L'Inter si sta preparando al derby di Milano contro il Milan, che andrà in scena domenica alle ore 20:45, in un San Siro tutto esaurito, con quasi ottanta mila spettatori ed un nuovo record d'incasso, che sfiorerà i cinque milioni di euro, andando a superare il precedente record, segnato sempre nel derby lo scorso anno, il sabato prima di Pasqua (allora sono stati incassati 4,2 milioni di euro).

I nerazzurri vogliono continuare a sognare e a restare in corsa per lo scudetto dopo le sei vittorie e l'unico pareggio ottenuto fino ad ora a Bologna, e sono al secondo posto a diciannove punti, insieme alla Juventus e a meno due dal Napoli capolista, a punteggio pieno ma impegnato nella difficile sfida dello stadio Olimpico contro la Roma.

I rossoneri, dal loro canto, cercano il riscatto dopo le due sconfitte consecutive subite contro Sampdoria e Roma che hanno messo a rischio la posizione del tecnico, Vincenzo Montella, e allontanato dalla zona calda della classifica (il Milan, in questo momento, è a meno sette dall'Inter).

I tre limiti dell'Inter

Un Inter che è la sorpresa del campionato fino a questo momento ma che ha tre limiti, secondo il giornalista de Il Corriere della Sera, Mario Sconcerti:

"La sorpresa di questo campionato è sicuramente l'Inter, che era settima fino a qualche mese fa, non ha fatto una grandissima campagna acquisti e ha comprato il centrocampo della Fiorentina. Non ha mai giocato bene e non è difficile sostenerlo, ma è al secondo posto insieme alla Juventus e a due punti dal Napoli capolista, due squadre di cui si è sempre parlato bene fino a questo momento".
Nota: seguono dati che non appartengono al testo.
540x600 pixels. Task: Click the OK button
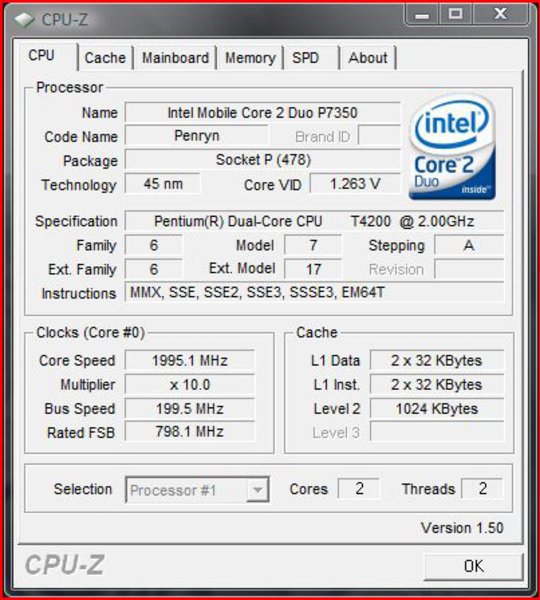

I tre limiti: "L'Inter ha dimostrato di avere tre limiti in questa prima parte di stagione. Il primo limite è il centrocampo, visto che gli manca un regista ed un trequartista ed i più convenienti sono Roberto Gagliardini, Marcelo Brozovic e Matìas Vecino.Il secondo limite è l'attacco perchè, pur avendo il centravanti migliore, questi divora chiunque gli gioca accanto.

L'altro calciatore che segna è Ivan Perisic ma per fare gol deve sempre fare una prodezza, mai una rete normale, mentre gli altri segnano poco e non a caso l'Inter ha segnato dieci reti in meno di Napoli e Juventus.Il terzo limite è la mancanza di un vero e proprio leader che guida il gruppo. In compenso, però, ha giocatori che sono in grado di decidere almeno quindici delle diciannove sfide di campionato.

Basterebbe pareggiare con le altre quattro per arrivare fino in fondo".

Il derby: "La differenza tra le squadre è chiara e questo favorirà il Milan, che giocherà di rimessa. La squadra ha limiti chiari che tutti avevano prima applaudito, compreso i social. Forse servirebbe un intervento forte di sano populismo milanista durante la settimana".